» Aim
Copy the following lines without any changes.

» Input
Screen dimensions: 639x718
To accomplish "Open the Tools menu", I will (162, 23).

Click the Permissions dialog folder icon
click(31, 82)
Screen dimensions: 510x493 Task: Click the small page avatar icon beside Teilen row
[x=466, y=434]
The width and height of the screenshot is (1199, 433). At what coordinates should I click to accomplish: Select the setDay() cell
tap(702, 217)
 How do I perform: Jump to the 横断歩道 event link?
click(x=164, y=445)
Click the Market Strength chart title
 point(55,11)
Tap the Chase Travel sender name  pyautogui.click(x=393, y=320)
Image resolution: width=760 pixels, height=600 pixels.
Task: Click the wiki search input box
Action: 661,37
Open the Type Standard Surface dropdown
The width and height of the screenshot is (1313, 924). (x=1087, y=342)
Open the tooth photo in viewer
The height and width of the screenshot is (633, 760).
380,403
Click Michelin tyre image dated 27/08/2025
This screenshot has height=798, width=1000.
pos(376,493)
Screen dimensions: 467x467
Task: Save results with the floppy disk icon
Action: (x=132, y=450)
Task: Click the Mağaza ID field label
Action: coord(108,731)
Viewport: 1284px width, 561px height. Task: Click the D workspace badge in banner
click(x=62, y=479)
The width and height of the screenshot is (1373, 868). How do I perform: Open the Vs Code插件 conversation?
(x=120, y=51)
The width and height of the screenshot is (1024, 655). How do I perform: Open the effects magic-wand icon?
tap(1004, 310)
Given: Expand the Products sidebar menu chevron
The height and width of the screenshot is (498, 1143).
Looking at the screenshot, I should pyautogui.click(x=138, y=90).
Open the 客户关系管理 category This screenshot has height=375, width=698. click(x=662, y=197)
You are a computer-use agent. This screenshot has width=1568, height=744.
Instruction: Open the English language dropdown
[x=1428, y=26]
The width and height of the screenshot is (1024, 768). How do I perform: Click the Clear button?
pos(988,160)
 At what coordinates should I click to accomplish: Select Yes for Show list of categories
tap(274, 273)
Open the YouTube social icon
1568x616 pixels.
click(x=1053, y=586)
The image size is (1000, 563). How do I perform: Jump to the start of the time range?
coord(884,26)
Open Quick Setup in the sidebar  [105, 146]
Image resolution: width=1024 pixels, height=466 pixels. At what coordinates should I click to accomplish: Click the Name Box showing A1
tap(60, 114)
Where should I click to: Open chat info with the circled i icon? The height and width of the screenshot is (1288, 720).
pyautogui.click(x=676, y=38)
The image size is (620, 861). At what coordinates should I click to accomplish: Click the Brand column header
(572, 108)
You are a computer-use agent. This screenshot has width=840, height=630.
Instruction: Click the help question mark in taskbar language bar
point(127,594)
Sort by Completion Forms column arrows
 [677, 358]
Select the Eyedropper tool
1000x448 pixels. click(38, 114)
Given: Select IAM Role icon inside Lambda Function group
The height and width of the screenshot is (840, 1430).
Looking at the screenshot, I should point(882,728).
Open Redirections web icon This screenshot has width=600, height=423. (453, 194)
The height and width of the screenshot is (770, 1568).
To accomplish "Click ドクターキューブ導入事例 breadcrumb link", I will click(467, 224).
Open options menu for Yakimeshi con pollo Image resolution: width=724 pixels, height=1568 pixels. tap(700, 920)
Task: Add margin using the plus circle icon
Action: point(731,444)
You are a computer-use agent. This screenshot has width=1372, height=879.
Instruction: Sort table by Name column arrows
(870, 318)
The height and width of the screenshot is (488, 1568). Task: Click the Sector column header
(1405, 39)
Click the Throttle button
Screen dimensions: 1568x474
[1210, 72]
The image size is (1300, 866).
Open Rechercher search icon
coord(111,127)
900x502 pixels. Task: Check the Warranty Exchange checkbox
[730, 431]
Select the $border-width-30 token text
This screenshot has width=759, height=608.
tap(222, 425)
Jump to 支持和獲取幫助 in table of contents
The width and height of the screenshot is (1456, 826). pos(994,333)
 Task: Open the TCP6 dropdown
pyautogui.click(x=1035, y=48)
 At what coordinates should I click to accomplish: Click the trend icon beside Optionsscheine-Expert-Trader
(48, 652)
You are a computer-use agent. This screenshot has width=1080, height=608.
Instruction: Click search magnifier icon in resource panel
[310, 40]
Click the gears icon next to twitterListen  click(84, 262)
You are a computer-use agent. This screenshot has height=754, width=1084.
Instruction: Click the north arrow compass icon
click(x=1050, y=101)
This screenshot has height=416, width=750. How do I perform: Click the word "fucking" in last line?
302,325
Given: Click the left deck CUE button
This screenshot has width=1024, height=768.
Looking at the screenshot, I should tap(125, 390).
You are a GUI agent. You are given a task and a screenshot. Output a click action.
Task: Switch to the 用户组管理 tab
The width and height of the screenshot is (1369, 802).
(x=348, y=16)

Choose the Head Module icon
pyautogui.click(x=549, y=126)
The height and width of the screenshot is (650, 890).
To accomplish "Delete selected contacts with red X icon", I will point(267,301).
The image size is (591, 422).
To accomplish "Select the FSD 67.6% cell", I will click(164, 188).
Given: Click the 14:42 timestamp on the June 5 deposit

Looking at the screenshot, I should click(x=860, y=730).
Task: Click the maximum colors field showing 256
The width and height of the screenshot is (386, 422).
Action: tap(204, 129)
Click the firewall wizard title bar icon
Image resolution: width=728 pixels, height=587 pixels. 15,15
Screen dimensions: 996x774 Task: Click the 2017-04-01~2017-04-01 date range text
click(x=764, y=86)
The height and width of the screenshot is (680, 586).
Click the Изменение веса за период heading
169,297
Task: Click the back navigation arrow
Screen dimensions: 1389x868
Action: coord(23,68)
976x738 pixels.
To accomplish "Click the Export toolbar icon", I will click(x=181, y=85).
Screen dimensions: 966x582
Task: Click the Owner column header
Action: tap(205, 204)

» Response to this exercise
Screen dimensions: 639x718
To accomplish "Open the Tools menu", I will (162, 23).

Click the Permissions dialog folder icon
click(31, 82)
Screen dimensions: 510x493 Task: Click the small page avatar icon beside Teilen row
[x=466, y=434]
The width and height of the screenshot is (1199, 433). At what coordinates should I click to accomplish: Select the setDay() cell
tap(702, 217)
 How do I perform: Jump to the 横断歩道 event link?
click(x=164, y=445)
Click the Market Strength chart title
 point(55,11)
Tap the Chase Travel sender name  pyautogui.click(x=393, y=320)
Image resolution: width=760 pixels, height=600 pixels.
Task: Click the wiki search input box
Action: 661,37
Open the Type Standard Surface dropdown
The width and height of the screenshot is (1313, 924). (x=1087, y=342)
Open the tooth photo in viewer
The height and width of the screenshot is (633, 760).
380,403
Click Michelin tyre image dated 27/08/2025
This screenshot has height=798, width=1000.
pos(376,493)
Screen dimensions: 467x467
Task: Save results with the floppy disk icon
Action: (x=132, y=450)
Task: Click the Mağaza ID field label
Action: coord(108,731)
Viewport: 1284px width, 561px height. Task: Click the D workspace badge in banner
click(x=62, y=479)
The width and height of the screenshot is (1373, 868). How do I perform: Open the Vs Code插件 conversation?
(x=120, y=51)
The width and height of the screenshot is (1024, 655). How do I perform: Open the effects magic-wand icon?
tap(1004, 310)
Given: Expand the Products sidebar menu chevron
The height and width of the screenshot is (498, 1143).
Looking at the screenshot, I should pyautogui.click(x=138, y=90).
Open the 客户关系管理 category This screenshot has height=375, width=698. click(x=662, y=197)
You are a computer-use agent. This screenshot has width=1568, height=744.
Instruction: Open the English language dropdown
[x=1428, y=26]
The width and height of the screenshot is (1024, 768). How do I perform: Click the Clear button?
pos(988,160)
 At what coordinates should I click to accomplish: Select Yes for Show list of categories
tap(274, 273)
Open the YouTube social icon
1568x616 pixels.
click(x=1053, y=586)
The image size is (1000, 563). How do I perform: Jump to the start of the time range?
coord(884,26)
Open Quick Setup in the sidebar  [105, 146]
Image resolution: width=1024 pixels, height=466 pixels. At what coordinates should I click to accomplish: Click the Name Box showing A1
tap(60, 114)
Where should I click to: Open chat info with the circled i icon? The height and width of the screenshot is (1288, 720).
pyautogui.click(x=676, y=38)
The image size is (620, 861). At what coordinates should I click to accomplish: Click the Brand column header
(572, 108)
You are a computer-use agent. This screenshot has width=840, height=630.
Instruction: Click the help question mark in taskbar language bar
point(127,594)
Sort by Completion Forms column arrows
 [677, 358]
Select the Eyedropper tool
1000x448 pixels. click(38, 114)
Given: Select IAM Role icon inside Lambda Function group
The height and width of the screenshot is (840, 1430).
Looking at the screenshot, I should point(882,728).
Open Redirections web icon This screenshot has width=600, height=423. (453, 194)
The height and width of the screenshot is (770, 1568).
To accomplish "Click ドクターキューブ導入事例 breadcrumb link", I will click(467, 224).
Open options menu for Yakimeshi con pollo Image resolution: width=724 pixels, height=1568 pixels. tap(700, 920)
Task: Add margin using the plus circle icon
Action: point(731,444)
You are a computer-use agent. This screenshot has width=1372, height=879.
Instruction: Sort table by Name column arrows
(870, 318)
The height and width of the screenshot is (488, 1568). Task: Click the Sector column header
(1405, 39)
Click the Throttle button
Screen dimensions: 1568x474
[1210, 72]
The image size is (1300, 866).
Open Rechercher search icon
coord(111,127)
900x502 pixels. Task: Check the Warranty Exchange checkbox
[730, 431]
Select the $border-width-30 token text
This screenshot has width=759, height=608.
tap(222, 425)
Jump to 支持和獲取幫助 in table of contents
The width and height of the screenshot is (1456, 826). pos(994,333)
 Task: Open the TCP6 dropdown
pyautogui.click(x=1035, y=48)
 At what coordinates should I click to accomplish: Click the trend icon beside Optionsscheine-Expert-Trader
(48, 652)
You are a computer-use agent. This screenshot has width=1080, height=608.
Instruction: Click search magnifier icon in resource panel
[310, 40]
Click the gears icon next to twitterListen  click(84, 262)
You are a computer-use agent. This screenshot has height=754, width=1084.
Instruction: Click the north arrow compass icon
click(x=1050, y=101)
This screenshot has height=416, width=750. How do I perform: Click the word "fucking" in last line?
302,325
Given: Click the left deck CUE button
This screenshot has width=1024, height=768.
Looking at the screenshot, I should tap(125, 390).
You are a GUI agent. You are given a task and a screenshot. Output a click action.
Task: Switch to the 用户组管理 tab
The width and height of the screenshot is (1369, 802).
(x=348, y=16)

Choose the Head Module icon
pyautogui.click(x=549, y=126)
The height and width of the screenshot is (650, 890).
To accomplish "Delete selected contacts with red X icon", I will point(267,301).
The image size is (591, 422).
To accomplish "Select the FSD 67.6% cell", I will click(164, 188).
Given: Click the 14:42 timestamp on the June 5 deposit

Looking at the screenshot, I should click(x=860, y=730).
Task: Click the maximum colors field showing 256
The width and height of the screenshot is (386, 422).
Action: tap(204, 129)
Click the firewall wizard title bar icon
Image resolution: width=728 pixels, height=587 pixels. 15,15
Screen dimensions: 996x774 Task: Click the 2017-04-01~2017-04-01 date range text
click(x=764, y=86)
The height and width of the screenshot is (680, 586).
Click the Изменение веса за период heading
169,297
Task: Click the back navigation arrow
Screen dimensions: 1389x868
Action: coord(23,68)
976x738 pixels.
To accomplish "Click the Export toolbar icon", I will click(x=181, y=85).
Screen dimensions: 966x582
Task: Click the Owner column header
Action: tap(205, 204)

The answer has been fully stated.